Again and again the ruling Party has used its majority to shut down voices of opposition, protect its president, and get its way. We saw it with the Secrecy Bill. We saw it with Nkandla. We saw it with every Motion of No Confidence brought to this House. Long before that, I saw it in Cabinet, when an excellent immigration bill was quickly changed by the ANC majority.
We should not be surprised. President Zuma himself has told us that the majority has more rights than the minority. That, according to the ANC, is the way democracy operates. So why would today’s exercise achieve anything different?
There are only two things that give it impetus.
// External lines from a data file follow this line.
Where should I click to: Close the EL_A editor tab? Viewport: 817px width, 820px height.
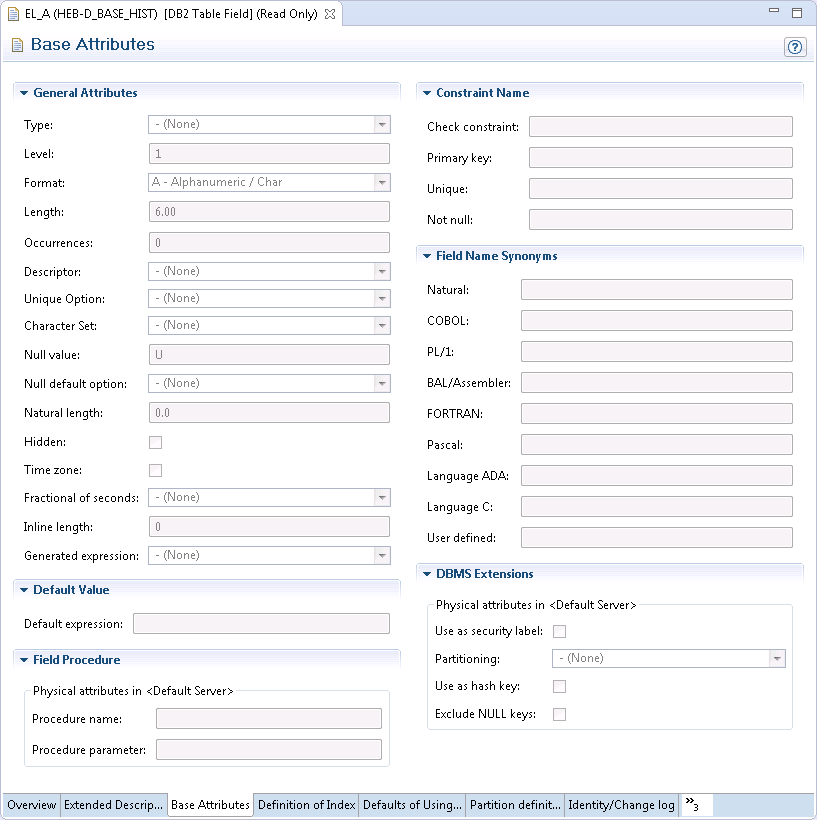[x=330, y=14]
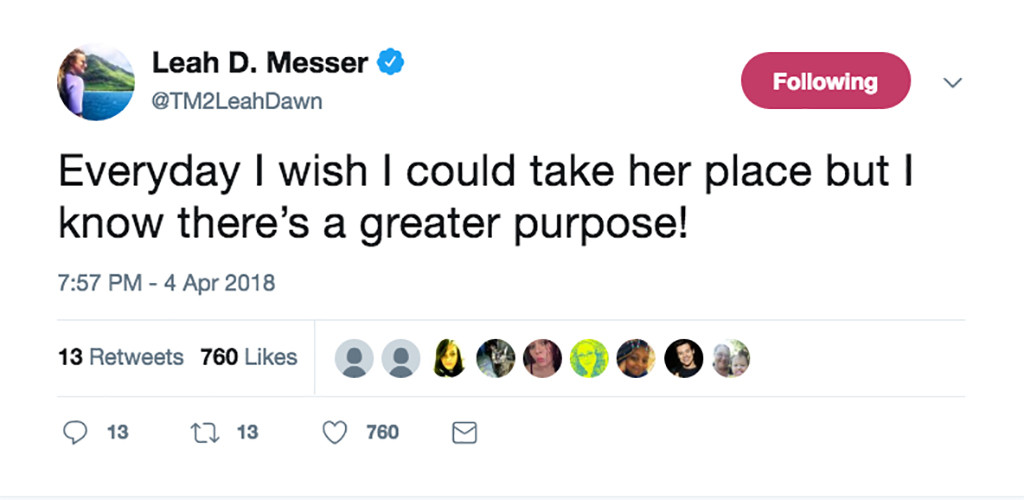Image resolution: width=1024 pixels, height=500 pixels.
Task: Open the @TM2LeahDawn handle link
Action: pyautogui.click(x=237, y=102)
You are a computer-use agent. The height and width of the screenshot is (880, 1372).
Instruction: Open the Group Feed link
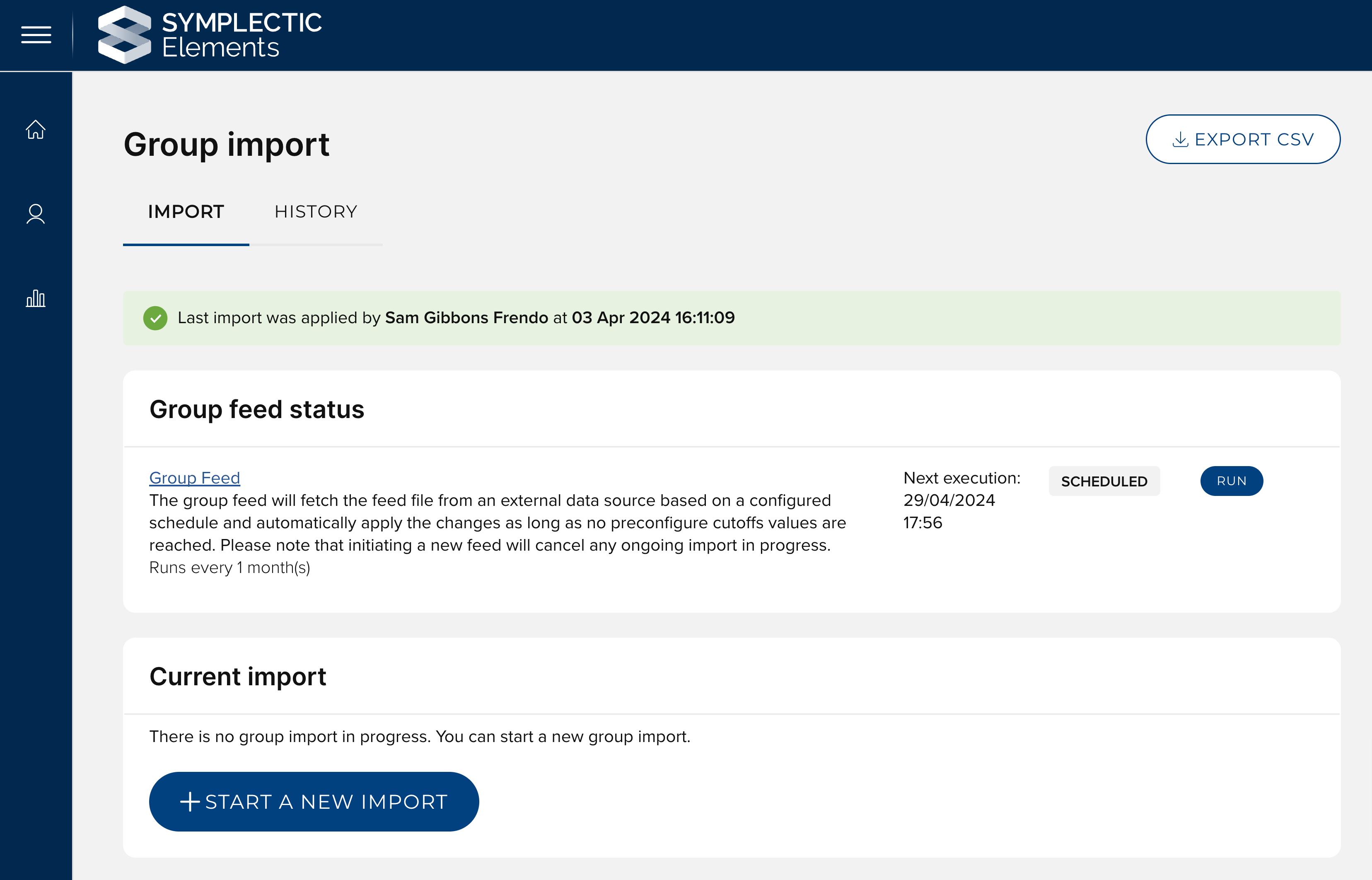(194, 478)
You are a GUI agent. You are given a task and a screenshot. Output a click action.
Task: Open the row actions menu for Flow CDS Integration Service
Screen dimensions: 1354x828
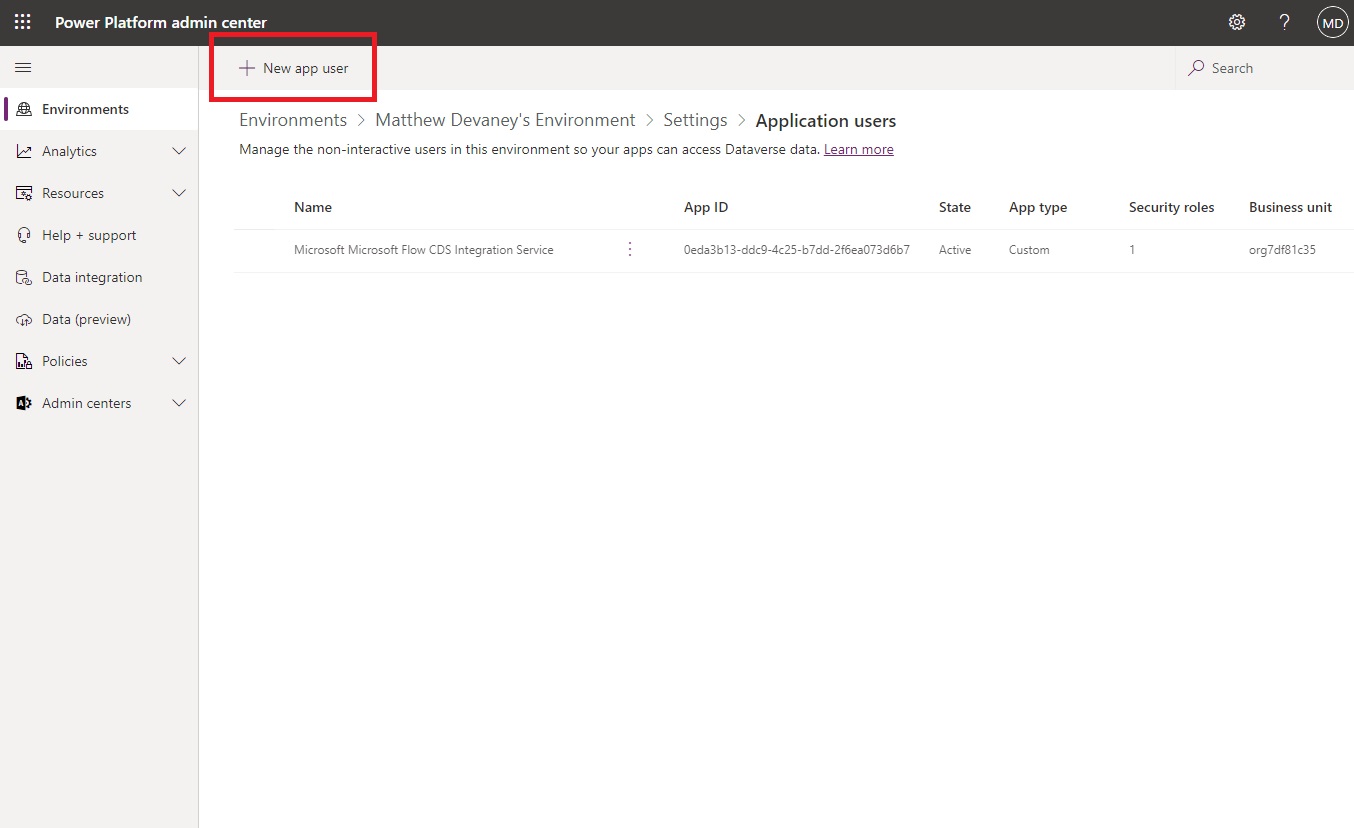[x=629, y=249]
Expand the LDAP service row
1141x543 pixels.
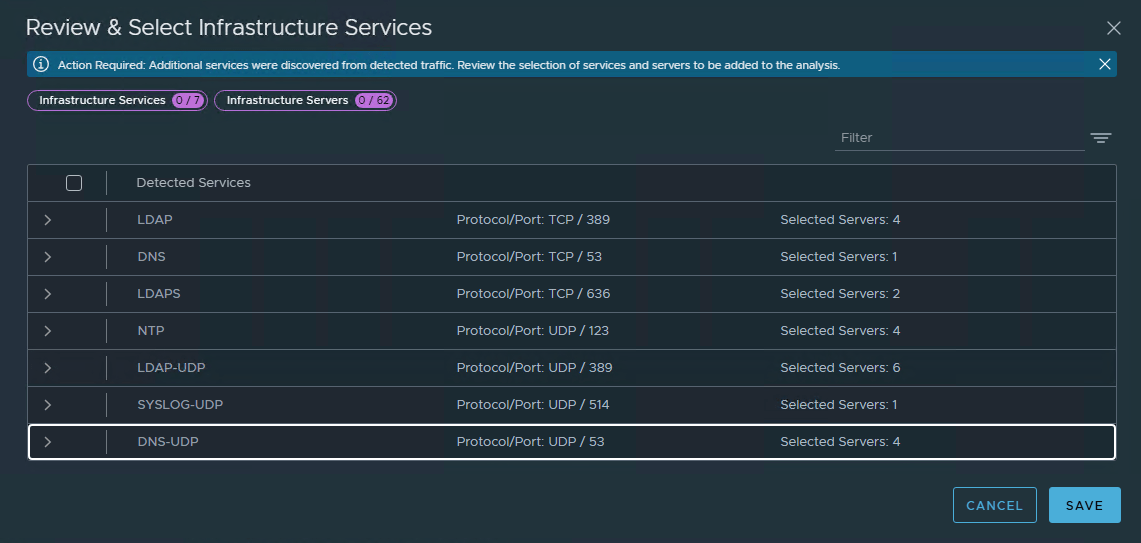tap(48, 220)
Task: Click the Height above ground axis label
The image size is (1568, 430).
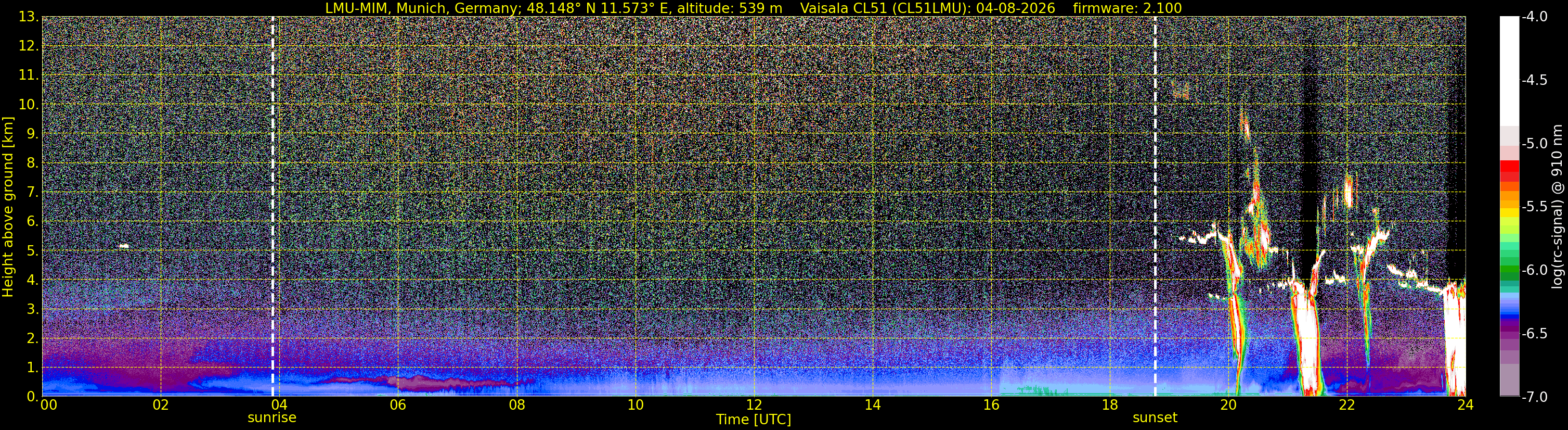Action: [x=8, y=207]
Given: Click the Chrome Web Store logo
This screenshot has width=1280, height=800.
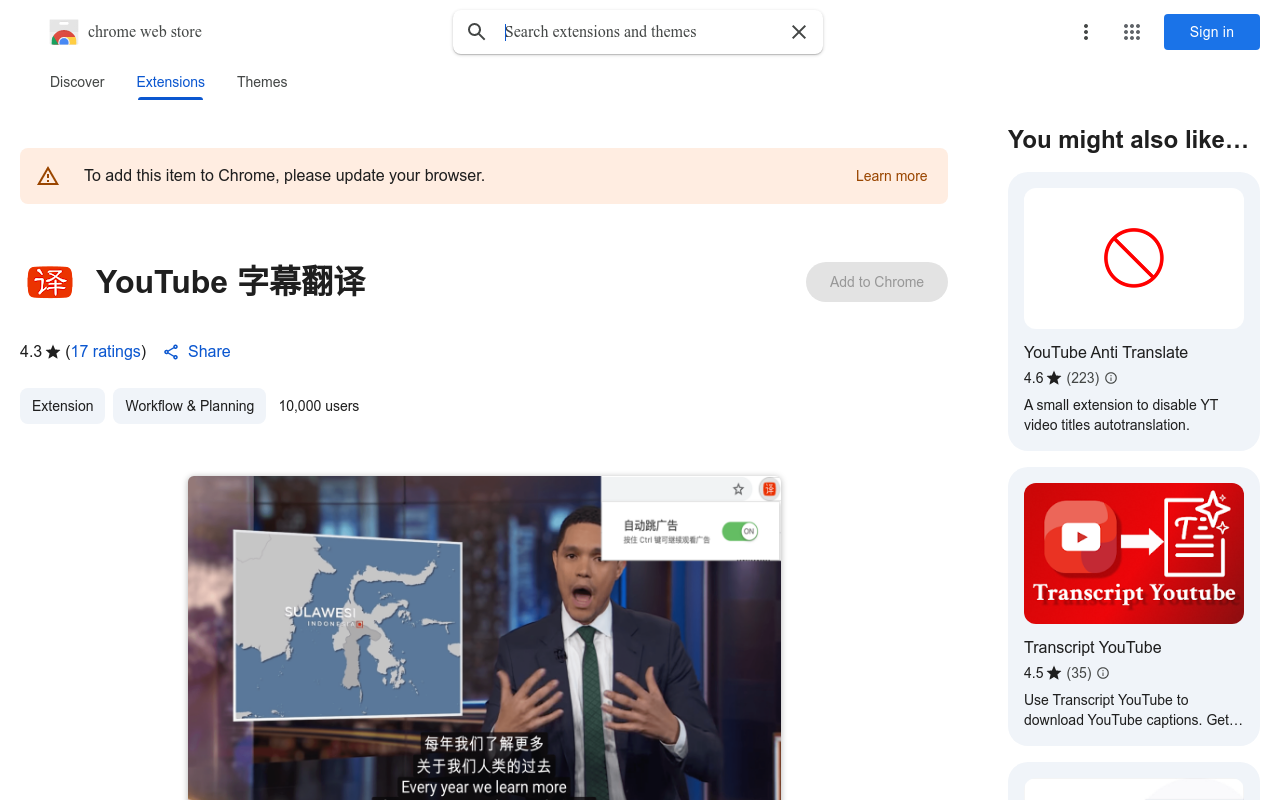Looking at the screenshot, I should pos(64,33).
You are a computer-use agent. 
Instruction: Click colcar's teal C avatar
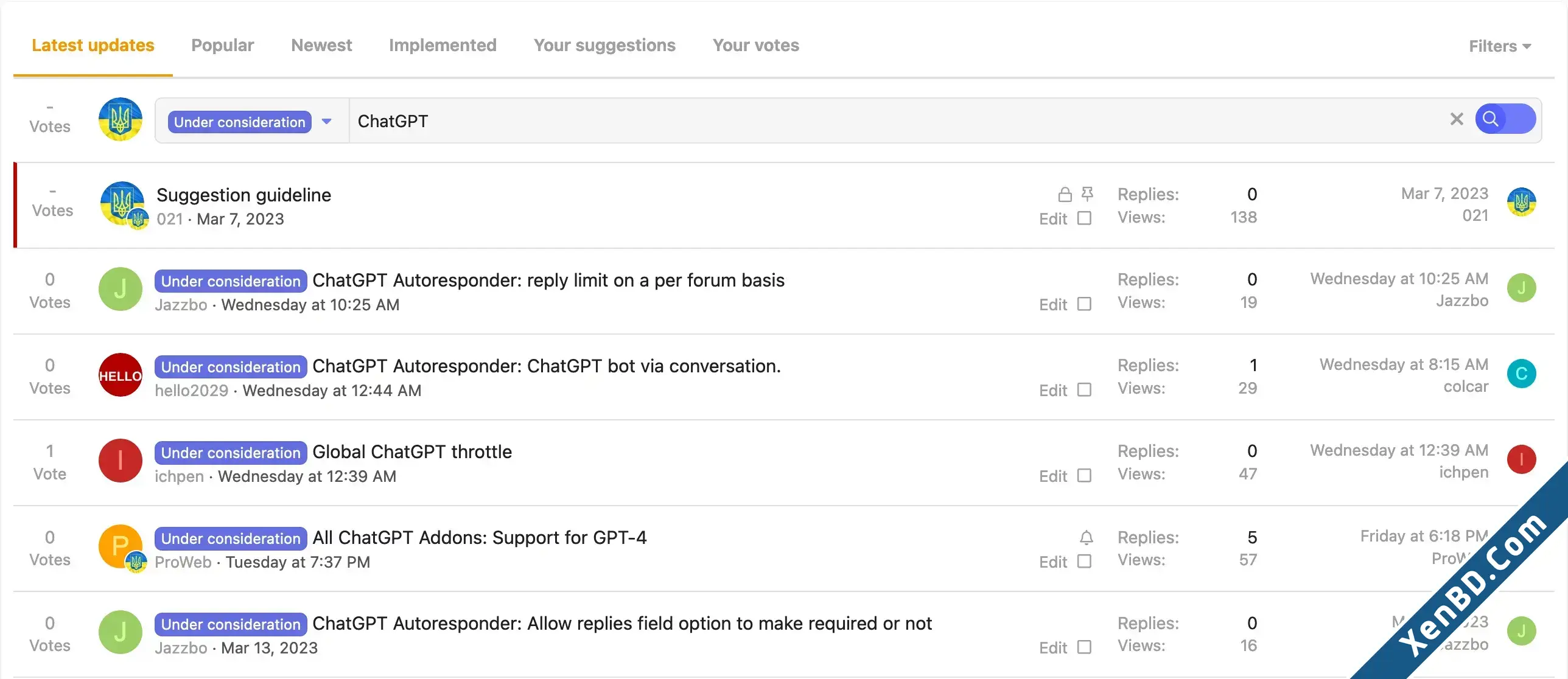point(1521,374)
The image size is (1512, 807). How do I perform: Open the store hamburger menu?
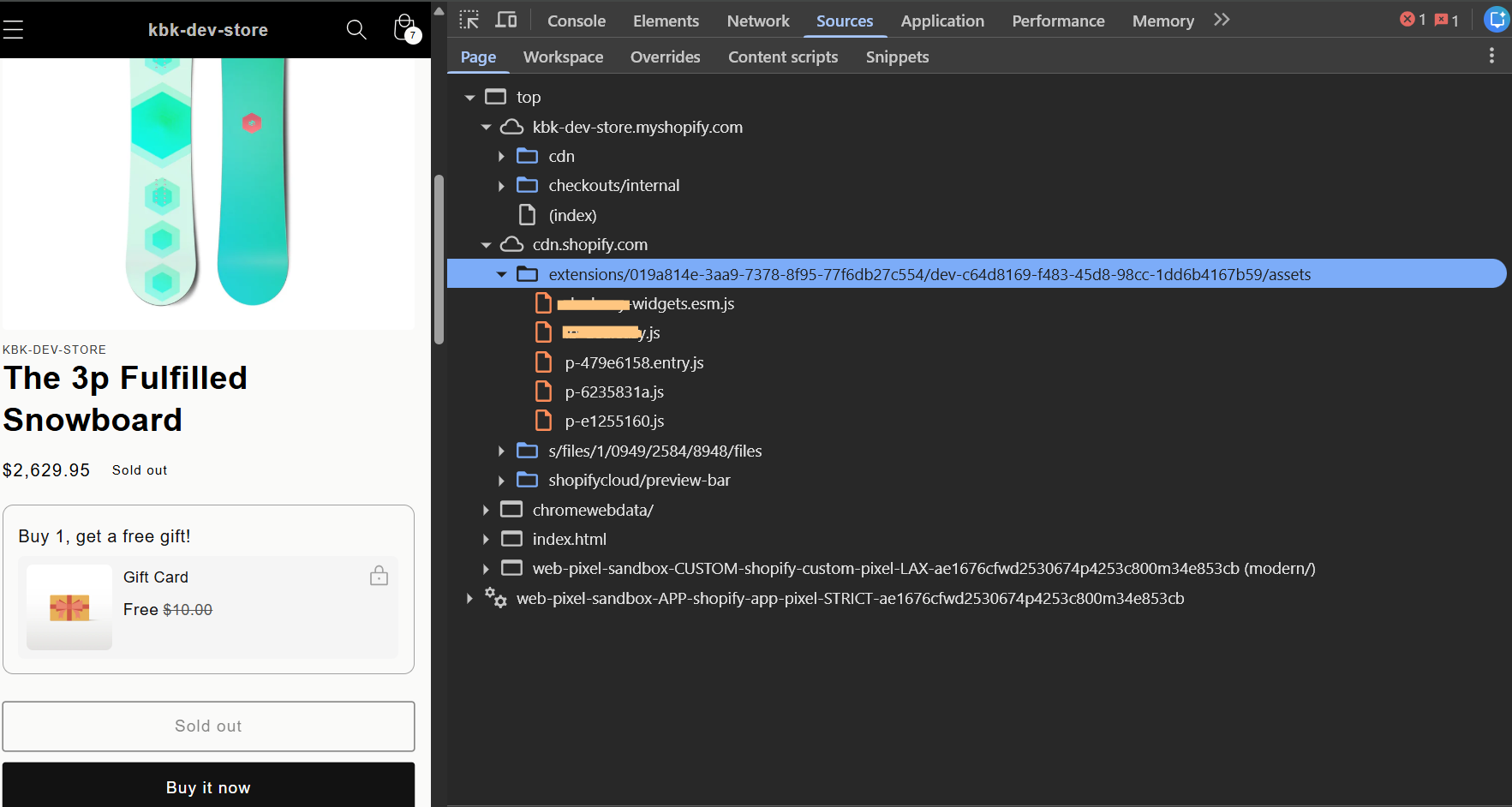(x=14, y=30)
The first is that we are morally obliged to express the concerns of millions of South Africans over the state of leadership in our country. The second is that ANC members themselves are increasingly losing confidence in the President. According to the Institute for Justice and Reconciliation, 50% of ANC supporters distrust their own party’s President.
This has somehow given hope to members of the opposition that, this time, members in the ANC might vote with their conscience, rather than blindly toeing the line.
But I have been in politics for more than six decades. I have seen enough to know that a leopard doesn’t change its spots.
Over 22 years, I have supported our presidents when they do what is good and right. But when they are wrong, and their actions damaging, I freely speak.
Through acts of omission and commission, this President has failed our country. And the ANC, with all its structures, has failed to advise or correct him. They have offered him no assistance whatsoever. I have tried to advise the President, as I did on his appointment of a Police Commissioner. But he didn’t listen, and not a single structure of the ANC assisted him to heed good advice.
I have never spoken nor acted to undermine the President. But neither has his own Party acted or spoken to prevent him from damaging his office and country.
It rests with the ANC to examine their conscience. If the captain of their ship cannot be advised or corrected, who does it serve to keep him at the helm? Clearly, it does not serve South Africa.